10. The method for modifying a porous substrate as claimed in claim 1, wherein the calcination temperature is about 300-600° C.

11. The method for modifying a porous substrate as claimed in claim 1, wherein the metal oxide layer has a thickness of about 0.1-3 μm.

12. The method for modifying a porous substrate as claimed in claim 1, wherein a pore diameter of the modified porous substrate is about 1-3 μm.

13. The method for modifying a porous substrate as claimed in claim 1, further comprising forming a gas-selective film layer on the metal oxide layer, thereby forming a gas separation module.

14. The method for modifying the porous substrate as claimed in claim 13, wherein the gas-selective film layer comprises Pd, Pd—Ag alloys, Pd—Cu alloys, vanadium alloys, niobium alloys, or tantalum alloys.

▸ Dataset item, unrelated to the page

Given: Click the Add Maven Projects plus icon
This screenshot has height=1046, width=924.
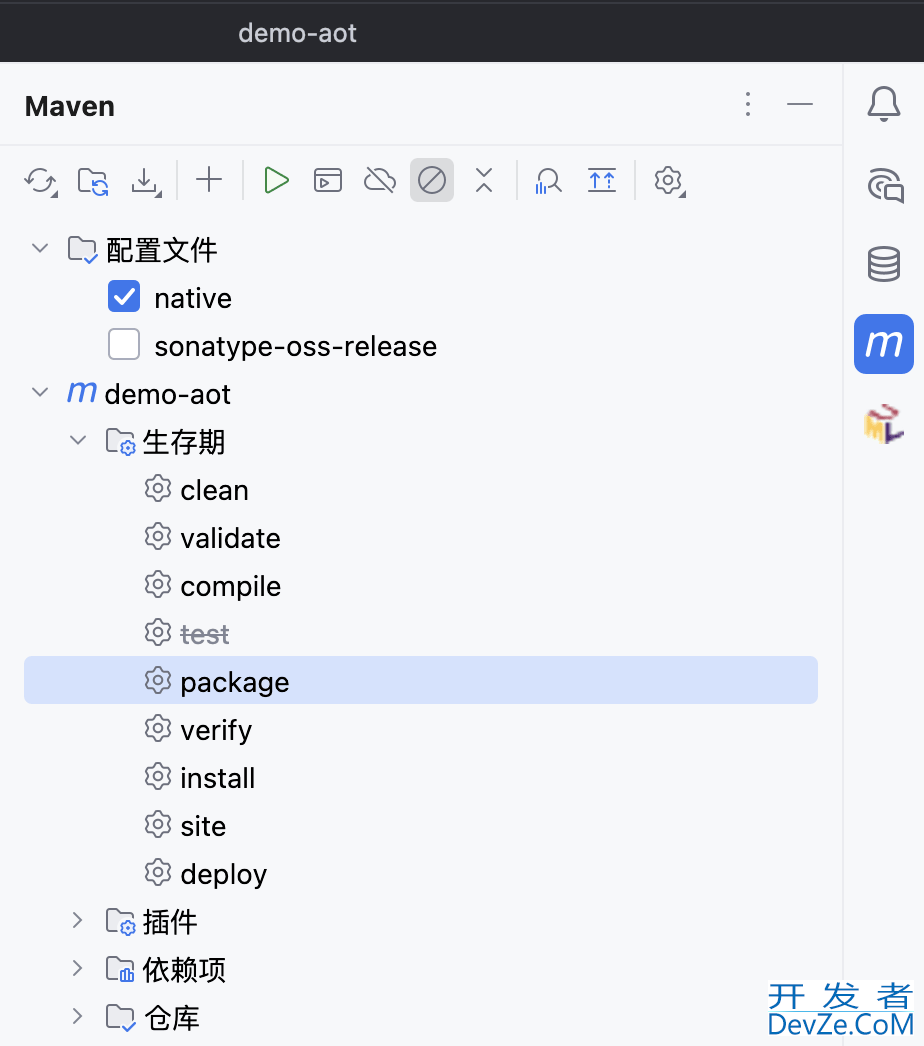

15. A modified porous substrate, comprising:

a porous substrate; and

a continuous metal oxide layer, coated on the porous substrate, wherein the continuous metal oxide layer comprises a second metal that is different from a first metal corresponding to a metal of the metal oxide layer.

16. The modified porous substrate as claimed in claim 15, wherein the porous substrate comprises porous stainless steel.

17. The modified porous substrate as claimed in claim 16, wherein the porous stainless steel has a pore diameter of about 1-30 μm.

18. The modified porous substrate as claimed in claim 15, wherein the metal oxide layer comprises magnesium oxide, aluminum oxide, chromium oxide, lithium oxide, sodium oxide, potassium oxide, zinc oxide, iron oxide, nickel oxide, manganese oxide, calcium oxide, copper oxide, or combinations thereof.

19. The modified porous substrate as claimed in claim 15, wherein the metal oxide layer has a thickness of about 0.1-3 μm.

20. The modified porous substrate as claimed in claim 15, wherein a pore diameter of the modified porous substrate is about 1-3 μm.

21. The modified porous substrate as claimed in claim 15, wherein the ions of the second metal comprise Ni2+, Mg2+, Zn2+, Ca2+, Cu2+, Mn2+, Li+, Na+, or K+.

22. The modified porous substrate as claimed in claim 21, wherein the second metal is present in an amount of about 2.5-35 wt %, based on a total weight of the metal hydroxide layer.

23. The modified porous substrate as claimed in claim 15, further comprising forming a gas-selective film layer on the metal oxide layer, thereby forming a gas separation module.

24. The modified porous substrate as claimed in claim 23, wherein the gas-selective film layer comprises Pd, Pd—Ag alloys, Pd—Cu alloys, vanadium alloys, niobium alloys, or tantalum alloys.